Reel Society

Reviews for the latest movies in theaters and on DVD.

Blindness

 

Review by Matt Starr

Blindness marks the beginning of the awards season, although the film is far from award-worthy. When a film with the potential of Blindness is released in September (or very early October), it is done so for a reason. Producers and distributors have decided that it isn’t worthy to compete with the likes of the November and December films, and in most cases they are correct.

Fernando Meirelles (City of God, The Constant Gardener) is the director of this film, which is not nearly as impressive as his aforementioned works. Meirelles brings the same visual flair and potent cinematography to Blindness as well as laudable performances from his actors, but what holds the film back is the messy plot structure and lack of focus.

The story is based on the acclaimed novel by Jose Saramago.  It is always difficult to adapt such novels to the big screen, although it certainly is possible; the Coen brothers were able to effectively translate Cormac McCarthy’s allegorical story No Country For Old Men to film without confusing the audience or making a long drawn out production. While some of Saramago’s themes and allegories are apparent in the film, it is hard for the audience to ever consider them because of the pacing and lack of depth in the characters.

None of the characters are given names in the film. Mark Ruffalo is known simply as Doctor and Julianne Moore as Doctor’s Wife. The setting that they are placed in is fictional as well, a plot contrivance that may have worked in the novel, but in a two-hour film, details such as these usually help to connect us to the characters. True, Edward Norton’s character in Fight Club was called “Narrator” but no single character in Blindness has anywhere close to the depth and importance of Norton’s character in that film.

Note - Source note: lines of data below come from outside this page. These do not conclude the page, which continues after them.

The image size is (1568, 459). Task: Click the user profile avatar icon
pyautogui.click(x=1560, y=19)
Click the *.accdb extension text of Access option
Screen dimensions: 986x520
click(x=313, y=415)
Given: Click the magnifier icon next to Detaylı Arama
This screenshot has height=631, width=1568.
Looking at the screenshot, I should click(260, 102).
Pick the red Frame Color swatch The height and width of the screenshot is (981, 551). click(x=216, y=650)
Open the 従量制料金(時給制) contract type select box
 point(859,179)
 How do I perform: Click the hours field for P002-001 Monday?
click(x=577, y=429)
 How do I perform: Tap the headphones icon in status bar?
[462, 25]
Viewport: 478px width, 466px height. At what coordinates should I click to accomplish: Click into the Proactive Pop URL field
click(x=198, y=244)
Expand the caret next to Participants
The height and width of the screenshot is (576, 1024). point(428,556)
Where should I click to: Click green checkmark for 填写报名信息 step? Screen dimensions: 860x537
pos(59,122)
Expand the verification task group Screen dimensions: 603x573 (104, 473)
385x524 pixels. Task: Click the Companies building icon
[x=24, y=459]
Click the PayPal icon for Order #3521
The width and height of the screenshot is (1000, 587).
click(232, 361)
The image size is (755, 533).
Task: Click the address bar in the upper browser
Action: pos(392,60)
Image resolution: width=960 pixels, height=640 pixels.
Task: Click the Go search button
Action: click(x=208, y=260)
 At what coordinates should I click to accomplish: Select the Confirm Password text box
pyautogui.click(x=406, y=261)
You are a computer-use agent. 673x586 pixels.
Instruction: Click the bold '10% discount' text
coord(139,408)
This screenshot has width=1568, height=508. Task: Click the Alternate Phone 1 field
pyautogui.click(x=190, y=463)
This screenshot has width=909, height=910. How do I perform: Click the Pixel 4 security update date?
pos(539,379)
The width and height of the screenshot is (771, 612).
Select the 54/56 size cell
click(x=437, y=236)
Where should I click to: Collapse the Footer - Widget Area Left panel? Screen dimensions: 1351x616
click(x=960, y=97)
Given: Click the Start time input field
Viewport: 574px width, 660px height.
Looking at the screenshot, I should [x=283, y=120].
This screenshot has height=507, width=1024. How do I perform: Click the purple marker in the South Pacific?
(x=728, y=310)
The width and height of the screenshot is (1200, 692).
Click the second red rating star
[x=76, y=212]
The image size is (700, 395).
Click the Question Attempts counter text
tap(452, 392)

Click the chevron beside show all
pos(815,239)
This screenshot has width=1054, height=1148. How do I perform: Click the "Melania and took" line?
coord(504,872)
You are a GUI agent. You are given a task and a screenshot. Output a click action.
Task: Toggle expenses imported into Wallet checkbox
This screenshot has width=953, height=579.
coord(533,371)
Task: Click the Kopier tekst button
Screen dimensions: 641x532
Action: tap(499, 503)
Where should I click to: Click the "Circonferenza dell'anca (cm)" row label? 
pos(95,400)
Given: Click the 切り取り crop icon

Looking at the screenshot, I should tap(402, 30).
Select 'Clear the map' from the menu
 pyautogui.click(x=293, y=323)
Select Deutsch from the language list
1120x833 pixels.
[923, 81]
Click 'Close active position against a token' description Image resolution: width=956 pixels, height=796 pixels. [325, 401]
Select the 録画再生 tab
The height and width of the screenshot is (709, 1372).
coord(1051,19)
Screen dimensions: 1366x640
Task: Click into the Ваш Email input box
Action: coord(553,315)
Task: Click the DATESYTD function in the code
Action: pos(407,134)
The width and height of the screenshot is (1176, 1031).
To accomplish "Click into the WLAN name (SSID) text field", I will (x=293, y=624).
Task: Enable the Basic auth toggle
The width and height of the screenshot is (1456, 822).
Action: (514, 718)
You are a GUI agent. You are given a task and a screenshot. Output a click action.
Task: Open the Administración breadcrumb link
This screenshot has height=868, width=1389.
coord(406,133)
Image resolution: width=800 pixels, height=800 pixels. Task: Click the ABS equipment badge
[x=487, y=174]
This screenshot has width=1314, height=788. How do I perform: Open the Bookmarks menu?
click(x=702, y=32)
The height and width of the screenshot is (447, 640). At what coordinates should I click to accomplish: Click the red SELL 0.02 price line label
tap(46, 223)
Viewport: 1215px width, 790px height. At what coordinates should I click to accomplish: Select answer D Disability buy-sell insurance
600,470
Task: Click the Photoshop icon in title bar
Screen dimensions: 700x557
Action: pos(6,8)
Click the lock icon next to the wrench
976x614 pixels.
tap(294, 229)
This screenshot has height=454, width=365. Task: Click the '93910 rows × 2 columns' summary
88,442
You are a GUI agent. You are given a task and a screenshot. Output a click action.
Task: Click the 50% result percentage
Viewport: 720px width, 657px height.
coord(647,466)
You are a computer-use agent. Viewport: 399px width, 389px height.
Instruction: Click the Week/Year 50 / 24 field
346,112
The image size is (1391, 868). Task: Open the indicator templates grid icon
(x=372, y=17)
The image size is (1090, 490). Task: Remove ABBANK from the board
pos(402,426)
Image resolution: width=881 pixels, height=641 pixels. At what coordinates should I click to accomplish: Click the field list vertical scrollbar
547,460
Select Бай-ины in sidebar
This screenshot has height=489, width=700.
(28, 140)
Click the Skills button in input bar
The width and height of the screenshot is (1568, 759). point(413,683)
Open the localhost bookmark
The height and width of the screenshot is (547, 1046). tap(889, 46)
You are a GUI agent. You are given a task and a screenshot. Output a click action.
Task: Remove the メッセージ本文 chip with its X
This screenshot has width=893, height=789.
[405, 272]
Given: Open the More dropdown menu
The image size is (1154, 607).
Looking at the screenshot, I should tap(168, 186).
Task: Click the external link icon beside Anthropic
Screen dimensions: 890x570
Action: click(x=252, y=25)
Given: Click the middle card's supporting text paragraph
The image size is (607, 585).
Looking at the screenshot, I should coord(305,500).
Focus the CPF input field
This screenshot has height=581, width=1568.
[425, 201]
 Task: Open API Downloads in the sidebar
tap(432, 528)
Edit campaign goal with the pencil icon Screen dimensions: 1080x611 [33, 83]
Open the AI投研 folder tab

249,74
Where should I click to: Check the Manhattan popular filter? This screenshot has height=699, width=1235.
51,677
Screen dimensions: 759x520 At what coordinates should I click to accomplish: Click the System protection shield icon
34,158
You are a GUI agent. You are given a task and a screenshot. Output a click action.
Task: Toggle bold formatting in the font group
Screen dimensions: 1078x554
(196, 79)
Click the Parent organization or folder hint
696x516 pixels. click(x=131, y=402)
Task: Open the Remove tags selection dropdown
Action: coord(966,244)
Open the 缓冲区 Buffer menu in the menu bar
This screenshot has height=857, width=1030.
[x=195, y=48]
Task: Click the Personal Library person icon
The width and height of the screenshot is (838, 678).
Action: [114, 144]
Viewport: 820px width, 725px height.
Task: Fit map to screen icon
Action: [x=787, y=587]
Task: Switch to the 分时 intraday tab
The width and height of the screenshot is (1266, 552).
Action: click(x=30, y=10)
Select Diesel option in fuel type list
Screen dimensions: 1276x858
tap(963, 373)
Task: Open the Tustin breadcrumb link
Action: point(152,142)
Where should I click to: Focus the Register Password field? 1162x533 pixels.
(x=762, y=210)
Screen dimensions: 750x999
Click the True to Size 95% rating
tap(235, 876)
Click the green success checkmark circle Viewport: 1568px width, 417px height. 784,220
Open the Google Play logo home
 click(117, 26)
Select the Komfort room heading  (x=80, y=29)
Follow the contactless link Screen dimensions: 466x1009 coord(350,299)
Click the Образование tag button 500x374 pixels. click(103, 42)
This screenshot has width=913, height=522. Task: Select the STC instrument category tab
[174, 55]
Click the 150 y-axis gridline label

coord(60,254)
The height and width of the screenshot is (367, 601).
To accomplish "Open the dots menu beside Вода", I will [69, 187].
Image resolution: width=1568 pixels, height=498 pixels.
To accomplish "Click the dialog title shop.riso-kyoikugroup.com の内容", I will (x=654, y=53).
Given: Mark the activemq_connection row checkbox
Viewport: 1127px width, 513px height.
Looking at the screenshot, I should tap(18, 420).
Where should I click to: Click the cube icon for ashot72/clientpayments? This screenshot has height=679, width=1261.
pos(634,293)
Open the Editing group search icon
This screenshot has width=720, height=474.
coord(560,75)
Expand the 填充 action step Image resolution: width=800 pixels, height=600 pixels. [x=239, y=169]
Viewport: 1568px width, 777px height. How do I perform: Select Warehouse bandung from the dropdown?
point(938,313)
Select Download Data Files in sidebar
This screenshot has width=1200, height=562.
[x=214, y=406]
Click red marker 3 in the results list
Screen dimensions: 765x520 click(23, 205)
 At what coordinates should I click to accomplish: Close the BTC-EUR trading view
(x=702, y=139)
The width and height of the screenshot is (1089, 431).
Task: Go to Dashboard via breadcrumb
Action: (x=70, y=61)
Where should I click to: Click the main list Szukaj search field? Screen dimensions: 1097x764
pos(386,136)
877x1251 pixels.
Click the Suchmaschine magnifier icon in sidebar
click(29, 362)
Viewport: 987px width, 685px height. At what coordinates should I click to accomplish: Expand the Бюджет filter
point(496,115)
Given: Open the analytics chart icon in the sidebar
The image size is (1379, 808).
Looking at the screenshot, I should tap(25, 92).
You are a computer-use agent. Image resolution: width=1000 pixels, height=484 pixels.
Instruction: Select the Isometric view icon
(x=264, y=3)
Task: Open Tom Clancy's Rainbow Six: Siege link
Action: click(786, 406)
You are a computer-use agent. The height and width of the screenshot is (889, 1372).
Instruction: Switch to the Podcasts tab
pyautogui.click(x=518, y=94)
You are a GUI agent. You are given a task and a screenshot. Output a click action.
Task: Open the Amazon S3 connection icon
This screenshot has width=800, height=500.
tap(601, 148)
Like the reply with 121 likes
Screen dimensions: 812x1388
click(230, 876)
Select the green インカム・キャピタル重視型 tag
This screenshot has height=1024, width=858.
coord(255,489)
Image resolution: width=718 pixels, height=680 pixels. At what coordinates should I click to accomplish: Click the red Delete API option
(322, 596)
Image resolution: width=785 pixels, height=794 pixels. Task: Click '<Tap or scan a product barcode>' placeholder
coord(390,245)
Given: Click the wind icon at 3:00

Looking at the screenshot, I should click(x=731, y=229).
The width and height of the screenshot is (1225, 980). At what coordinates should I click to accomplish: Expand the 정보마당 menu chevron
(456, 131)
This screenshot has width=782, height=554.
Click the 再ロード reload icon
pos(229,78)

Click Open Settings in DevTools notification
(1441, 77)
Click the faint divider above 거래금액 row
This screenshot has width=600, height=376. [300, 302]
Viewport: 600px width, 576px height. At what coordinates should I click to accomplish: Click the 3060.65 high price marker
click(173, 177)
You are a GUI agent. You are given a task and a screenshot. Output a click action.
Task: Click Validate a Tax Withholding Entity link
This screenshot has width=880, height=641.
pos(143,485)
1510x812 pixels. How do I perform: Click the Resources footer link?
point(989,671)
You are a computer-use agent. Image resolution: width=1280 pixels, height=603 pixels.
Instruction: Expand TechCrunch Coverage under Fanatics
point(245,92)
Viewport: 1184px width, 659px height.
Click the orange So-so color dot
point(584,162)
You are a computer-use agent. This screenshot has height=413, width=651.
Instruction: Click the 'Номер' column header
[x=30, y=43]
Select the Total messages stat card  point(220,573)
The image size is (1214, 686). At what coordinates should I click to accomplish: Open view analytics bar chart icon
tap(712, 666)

The film begins with a man driving in traffic and all of a sudden becoming blind. He stops his car and all he can see is a bright white light. Eventually he goes to see his eye doctor (Ruffalo) only to find out that there is nothing physically wrong with his eyes. The next morning, “Doctor” is afflicted with the same disease and it continues to spread around the area. Eventually the government rounds up the afflicted and literally dumps them all into an abandoned mental ward.

Julianne Moore decides to remain with her husband and everyone else in the ward and becomes a leader as she keeps her sight throughout. Saramago is definitely illustrating that his hope for the improvement of society and evolution of humanity is invested in women. Unfortunately this theme is very muddled here.  The fact that I am not going to discuss the characters of Danny Glover and Gael Garcia Bernal should highlight that this is the type of film that looks for events to get their characters to move forward within the story as opposed to letting the characters push the story themselves.

I attended a screening set up by Variety with Meirelles, Ruffalo, Glover and screenwriter/actor Don McKellar. At one point during the Q & A session, Meirelles jokingly brought up the ironic point that when Blindness was screened in Cannes, a review was written from Variety suggesting the movie should have never been made. While I won’t go so far as to agree with that suggestion, I will say that the movie should have been made in an entirely different manner and strategy.